Short task:
In the records below, swap every "screenshot" for "screen capture" and write the records out again with all else unchanged, leaving out the pictures.

Click-target data
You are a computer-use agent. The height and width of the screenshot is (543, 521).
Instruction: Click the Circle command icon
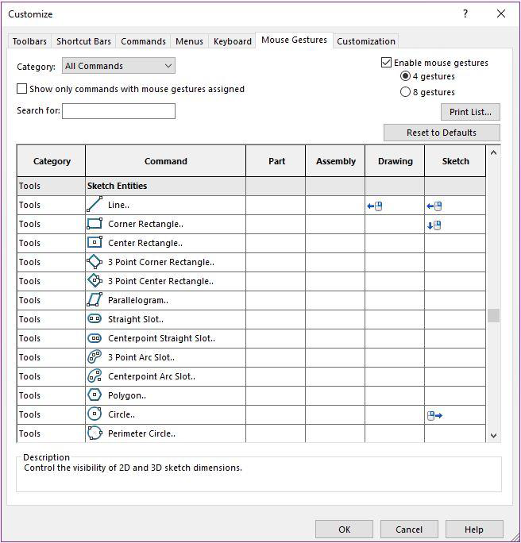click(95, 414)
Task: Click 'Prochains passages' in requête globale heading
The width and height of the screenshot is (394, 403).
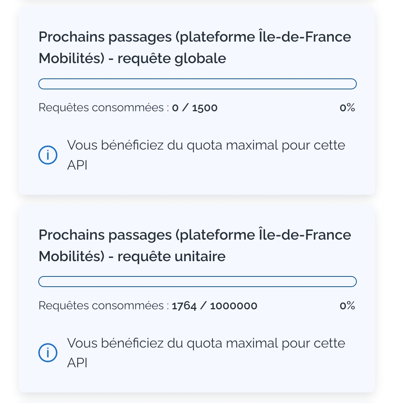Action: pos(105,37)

Response to this exercise:
You are a computer-use agent. The height and width of the screen capture is (543, 521).
Instruction: Click the Circle command icon
click(95, 414)
Task: Click 'Prochains passages' in requête globale heading
The width and height of the screen capture is (394, 403).
Action: pos(105,37)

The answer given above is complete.